→ Data supplied:
------------------------------------------------------------------------
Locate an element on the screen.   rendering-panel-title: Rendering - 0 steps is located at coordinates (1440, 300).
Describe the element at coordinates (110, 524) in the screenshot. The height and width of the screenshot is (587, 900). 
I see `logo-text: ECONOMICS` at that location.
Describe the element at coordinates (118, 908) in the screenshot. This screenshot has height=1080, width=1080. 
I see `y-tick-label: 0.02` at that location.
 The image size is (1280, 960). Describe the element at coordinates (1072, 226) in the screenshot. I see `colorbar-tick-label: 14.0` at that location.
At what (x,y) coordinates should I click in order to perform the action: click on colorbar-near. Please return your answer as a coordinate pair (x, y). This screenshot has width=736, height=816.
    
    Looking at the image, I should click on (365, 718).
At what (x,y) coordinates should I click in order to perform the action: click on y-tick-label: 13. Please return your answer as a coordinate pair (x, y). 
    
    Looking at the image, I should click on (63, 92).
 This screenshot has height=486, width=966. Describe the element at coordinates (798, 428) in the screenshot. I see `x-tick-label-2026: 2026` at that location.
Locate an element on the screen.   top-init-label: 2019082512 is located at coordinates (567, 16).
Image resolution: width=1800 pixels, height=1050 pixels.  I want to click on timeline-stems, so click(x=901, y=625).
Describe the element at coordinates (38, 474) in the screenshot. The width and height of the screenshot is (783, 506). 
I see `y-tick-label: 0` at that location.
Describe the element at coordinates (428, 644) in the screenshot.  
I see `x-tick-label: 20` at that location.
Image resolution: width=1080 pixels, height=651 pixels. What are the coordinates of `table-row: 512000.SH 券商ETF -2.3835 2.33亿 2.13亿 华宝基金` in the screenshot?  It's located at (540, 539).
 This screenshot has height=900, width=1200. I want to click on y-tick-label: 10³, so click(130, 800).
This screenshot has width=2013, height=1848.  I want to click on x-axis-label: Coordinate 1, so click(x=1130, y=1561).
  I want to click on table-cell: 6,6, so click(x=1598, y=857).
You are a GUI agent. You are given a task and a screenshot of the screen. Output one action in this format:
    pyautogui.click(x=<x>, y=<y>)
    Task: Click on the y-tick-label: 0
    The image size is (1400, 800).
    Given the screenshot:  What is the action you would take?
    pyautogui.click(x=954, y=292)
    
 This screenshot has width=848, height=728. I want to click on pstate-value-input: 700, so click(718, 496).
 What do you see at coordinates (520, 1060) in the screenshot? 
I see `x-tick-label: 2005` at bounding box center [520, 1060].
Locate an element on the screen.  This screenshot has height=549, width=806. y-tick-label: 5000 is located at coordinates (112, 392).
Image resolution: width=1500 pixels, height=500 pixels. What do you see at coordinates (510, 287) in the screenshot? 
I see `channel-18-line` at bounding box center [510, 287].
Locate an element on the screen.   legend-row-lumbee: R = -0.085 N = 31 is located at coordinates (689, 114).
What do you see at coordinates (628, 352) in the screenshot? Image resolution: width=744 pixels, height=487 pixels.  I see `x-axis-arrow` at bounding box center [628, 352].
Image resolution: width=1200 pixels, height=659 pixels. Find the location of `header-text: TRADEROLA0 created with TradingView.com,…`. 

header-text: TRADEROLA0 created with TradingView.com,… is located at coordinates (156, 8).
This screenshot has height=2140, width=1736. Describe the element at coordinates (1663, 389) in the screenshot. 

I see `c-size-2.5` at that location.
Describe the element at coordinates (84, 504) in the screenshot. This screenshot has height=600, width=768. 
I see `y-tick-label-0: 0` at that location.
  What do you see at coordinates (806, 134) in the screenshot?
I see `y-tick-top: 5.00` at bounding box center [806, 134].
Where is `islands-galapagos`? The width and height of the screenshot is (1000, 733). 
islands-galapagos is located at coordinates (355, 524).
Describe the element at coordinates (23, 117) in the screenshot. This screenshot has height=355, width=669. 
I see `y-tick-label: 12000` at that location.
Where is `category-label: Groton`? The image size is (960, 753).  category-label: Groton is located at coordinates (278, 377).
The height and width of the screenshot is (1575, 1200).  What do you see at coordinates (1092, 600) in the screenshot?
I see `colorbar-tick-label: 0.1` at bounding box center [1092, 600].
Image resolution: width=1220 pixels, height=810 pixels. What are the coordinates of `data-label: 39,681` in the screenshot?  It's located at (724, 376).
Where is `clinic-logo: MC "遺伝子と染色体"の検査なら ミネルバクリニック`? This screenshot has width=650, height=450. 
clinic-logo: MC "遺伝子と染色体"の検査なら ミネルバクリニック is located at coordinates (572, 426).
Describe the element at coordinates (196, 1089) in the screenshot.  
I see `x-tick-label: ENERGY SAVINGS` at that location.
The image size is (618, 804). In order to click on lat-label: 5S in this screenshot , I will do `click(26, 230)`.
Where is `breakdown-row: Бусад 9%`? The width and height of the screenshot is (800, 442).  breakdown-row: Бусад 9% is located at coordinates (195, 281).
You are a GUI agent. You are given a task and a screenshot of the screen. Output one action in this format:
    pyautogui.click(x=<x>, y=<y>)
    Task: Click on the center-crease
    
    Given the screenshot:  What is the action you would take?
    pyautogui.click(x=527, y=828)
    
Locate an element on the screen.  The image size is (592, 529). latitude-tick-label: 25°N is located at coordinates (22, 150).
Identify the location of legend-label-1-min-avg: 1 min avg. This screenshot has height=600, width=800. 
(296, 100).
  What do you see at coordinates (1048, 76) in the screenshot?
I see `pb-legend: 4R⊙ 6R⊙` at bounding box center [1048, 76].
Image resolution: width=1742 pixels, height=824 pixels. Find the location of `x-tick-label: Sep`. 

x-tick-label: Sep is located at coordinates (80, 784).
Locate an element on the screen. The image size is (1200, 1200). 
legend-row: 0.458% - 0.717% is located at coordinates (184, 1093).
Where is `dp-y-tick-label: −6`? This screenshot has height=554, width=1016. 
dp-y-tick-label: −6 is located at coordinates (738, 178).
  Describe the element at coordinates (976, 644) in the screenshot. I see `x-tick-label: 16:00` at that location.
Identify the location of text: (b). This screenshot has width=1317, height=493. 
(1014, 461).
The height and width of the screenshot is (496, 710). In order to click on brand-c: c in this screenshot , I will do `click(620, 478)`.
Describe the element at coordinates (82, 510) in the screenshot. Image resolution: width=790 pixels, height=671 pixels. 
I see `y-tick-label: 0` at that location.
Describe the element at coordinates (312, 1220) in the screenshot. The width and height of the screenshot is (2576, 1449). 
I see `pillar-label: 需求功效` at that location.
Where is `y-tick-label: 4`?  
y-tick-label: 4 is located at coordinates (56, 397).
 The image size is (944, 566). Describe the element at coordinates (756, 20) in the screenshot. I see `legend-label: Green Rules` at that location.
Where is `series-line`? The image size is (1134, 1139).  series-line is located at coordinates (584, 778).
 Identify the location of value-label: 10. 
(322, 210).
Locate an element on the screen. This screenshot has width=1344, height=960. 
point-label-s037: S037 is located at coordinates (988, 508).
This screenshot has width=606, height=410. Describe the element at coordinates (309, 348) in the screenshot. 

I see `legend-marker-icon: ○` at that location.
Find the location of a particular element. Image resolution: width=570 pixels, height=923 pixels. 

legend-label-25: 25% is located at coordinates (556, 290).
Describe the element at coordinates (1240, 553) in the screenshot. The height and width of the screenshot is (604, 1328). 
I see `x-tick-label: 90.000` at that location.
------------------------------------------------------------------------
→ The problem:
Revise the listing above so that every instance of "Image resolution" becomes "Display size", keeping everything else the same.

→ Answer for this exercise:
Locate an element on the screen.   rendering-panel-title: Rendering - 0 steps is located at coordinates (1440, 300).
Describe the element at coordinates (110, 524) in the screenshot. The height and width of the screenshot is (587, 900). 
I see `logo-text: ECONOMICS` at that location.
Describe the element at coordinates (118, 908) in the screenshot. This screenshot has height=1080, width=1080. 
I see `y-tick-label: 0.02` at that location.
 The image size is (1280, 960). Describe the element at coordinates (1072, 226) in the screenshot. I see `colorbar-tick-label: 14.0` at that location.
At what (x,y) coordinates should I click in order to perform the action: click on colorbar-near. Please return your answer as a coordinate pair (x, y). This screenshot has width=736, height=816.
    
    Looking at the image, I should click on (365, 718).
At what (x,y) coordinates should I click in order to perform the action: click on y-tick-label: 13. Please return your answer as a coordinate pair (x, y). 
    
    Looking at the image, I should click on (63, 92).
 This screenshot has height=486, width=966. Describe the element at coordinates (798, 428) in the screenshot. I see `x-tick-label-2026: 2026` at that location.
Locate an element on the screen.   top-init-label: 2019082512 is located at coordinates (567, 16).
Display size: width=1800 pixels, height=1050 pixels.  I want to click on timeline-stems, so click(x=901, y=625).
Describe the element at coordinates (38, 474) in the screenshot. The width and height of the screenshot is (783, 506). 
I see `y-tick-label: 0` at that location.
Describe the element at coordinates (428, 644) in the screenshot.  
I see `x-tick-label: 20` at that location.
Display size: width=1080 pixels, height=651 pixels. What are the coordinates of `table-row: 512000.SH 券商ETF -2.3835 2.33亿 2.13亿 华宝基金` in the screenshot?  It's located at (540, 539).
 This screenshot has height=900, width=1200. I want to click on y-tick-label: 10³, so click(130, 800).
This screenshot has width=2013, height=1848.  I want to click on x-axis-label: Coordinate 1, so click(x=1130, y=1561).
  I want to click on table-cell: 6,6, so click(x=1598, y=857).
You are a GUI agent. You are given a task and a screenshot of the screen. Output one action in this format:
    pyautogui.click(x=<x>, y=<y>)
    Task: Click on the y-tick-label: 0
    The image size is (1400, 800).
    Given the screenshot:  What is the action you would take?
    pyautogui.click(x=954, y=292)
    
 This screenshot has width=848, height=728. I want to click on pstate-value-input: 700, so click(718, 496).
 What do you see at coordinates (520, 1060) in the screenshot? 
I see `x-tick-label: 2005` at bounding box center [520, 1060].
Locate an element on the screen.  This screenshot has height=549, width=806. y-tick-label: 5000 is located at coordinates (112, 392).
Display size: width=1500 pixels, height=500 pixels. What do you see at coordinates (510, 287) in the screenshot? 
I see `channel-18-line` at bounding box center [510, 287].
Locate an element on the screen.   legend-row-lumbee: R = -0.085 N = 31 is located at coordinates (689, 114).
What do you see at coordinates (628, 352) in the screenshot? Display size: width=744 pixels, height=487 pixels.  I see `x-axis-arrow` at bounding box center [628, 352].
Display size: width=1200 pixels, height=659 pixels. Find the location of `header-text: TRADEROLA0 created with TradingView.com,…`. 

header-text: TRADEROLA0 created with TradingView.com,… is located at coordinates (156, 8).
This screenshot has height=2140, width=1736. Describe the element at coordinates (1663, 389) in the screenshot. 

I see `c-size-2.5` at that location.
Describe the element at coordinates (84, 504) in the screenshot. This screenshot has height=600, width=768. 
I see `y-tick-label-0: 0` at that location.
  What do you see at coordinates (806, 134) in the screenshot?
I see `y-tick-top: 5.00` at bounding box center [806, 134].
Where is `islands-galapagos`? The width and height of the screenshot is (1000, 733). 
islands-galapagos is located at coordinates (355, 524).
Describe the element at coordinates (23, 117) in the screenshot. This screenshot has height=355, width=669. 
I see `y-tick-label: 12000` at that location.
Where is `category-label: Groton`? The image size is (960, 753).  category-label: Groton is located at coordinates (278, 377).
The height and width of the screenshot is (1575, 1200).  What do you see at coordinates (1092, 600) in the screenshot?
I see `colorbar-tick-label: 0.1` at bounding box center [1092, 600].
Display size: width=1220 pixels, height=810 pixels. What are the coordinates of `data-label: 39,681` in the screenshot?  It's located at (724, 376).
Where is `clinic-logo: MC "遺伝子と染色体"の検査なら ミネルバクリニック`? This screenshot has width=650, height=450. 
clinic-logo: MC "遺伝子と染色体"の検査なら ミネルバクリニック is located at coordinates (572, 426).
Describe the element at coordinates (196, 1089) in the screenshot.  
I see `x-tick-label: ENERGY SAVINGS` at that location.
The image size is (618, 804). In order to click on lat-label: 5S in this screenshot , I will do `click(26, 230)`.
Where is `breakdown-row: Бусад 9%`? The width and height of the screenshot is (800, 442).  breakdown-row: Бусад 9% is located at coordinates (195, 281).
You are a GUI agent. You are given a task and a screenshot of the screen. Output one action in this format:
    pyautogui.click(x=<x>, y=<y>)
    Task: Click on the center-crease
    
    Given the screenshot:  What is the action you would take?
    pyautogui.click(x=527, y=828)
    
Locate an element on the screen.  The image size is (592, 529). latitude-tick-label: 25°N is located at coordinates (22, 150).
Identify the location of legend-label-1-min-avg: 1 min avg. This screenshot has height=600, width=800. 
(296, 100).
  What do you see at coordinates (1048, 76) in the screenshot?
I see `pb-legend: 4R⊙ 6R⊙` at bounding box center [1048, 76].
Display size: width=1742 pixels, height=824 pixels. Find the location of `x-tick-label: Sep`. 

x-tick-label: Sep is located at coordinates (80, 784).
Locate an element on the screen. The image size is (1200, 1200). 
legend-row: 0.458% - 0.717% is located at coordinates (184, 1093).
Where is `dp-y-tick-label: −6`? This screenshot has height=554, width=1016. 
dp-y-tick-label: −6 is located at coordinates (738, 178).
  Describe the element at coordinates (976, 644) in the screenshot. I see `x-tick-label: 16:00` at that location.
Identify the location of text: (b). This screenshot has width=1317, height=493. 
(1014, 461).
The height and width of the screenshot is (496, 710). In order to click on brand-c: c in this screenshot , I will do `click(620, 478)`.
Describe the element at coordinates (82, 510) in the screenshot. Display size: width=790 pixels, height=671 pixels. 
I see `y-tick-label: 0` at that location.
Describe the element at coordinates (312, 1220) in the screenshot. The width and height of the screenshot is (2576, 1449). 
I see `pillar-label: 需求功效` at that location.
Where is `y-tick-label: 4`?  
y-tick-label: 4 is located at coordinates (56, 397).
 The image size is (944, 566). Describe the element at coordinates (756, 20) in the screenshot. I see `legend-label: Green Rules` at that location.
Where is `series-line`? The image size is (1134, 1139).  series-line is located at coordinates (584, 778).
 Identify the location of value-label: 10. 
(322, 210).
Locate an element on the screen. This screenshot has width=1344, height=960. 
point-label-s037: S037 is located at coordinates (988, 508).
This screenshot has width=606, height=410. Describe the element at coordinates (309, 348) in the screenshot. 

I see `legend-marker-icon: ○` at that location.
Find the location of a particular element. Display size: width=570 pixels, height=923 pixels. 

legend-label-25: 25% is located at coordinates (556, 290).
Describe the element at coordinates (1240, 553) in the screenshot. The height and width of the screenshot is (604, 1328). 
I see `x-tick-label: 90.000` at that location.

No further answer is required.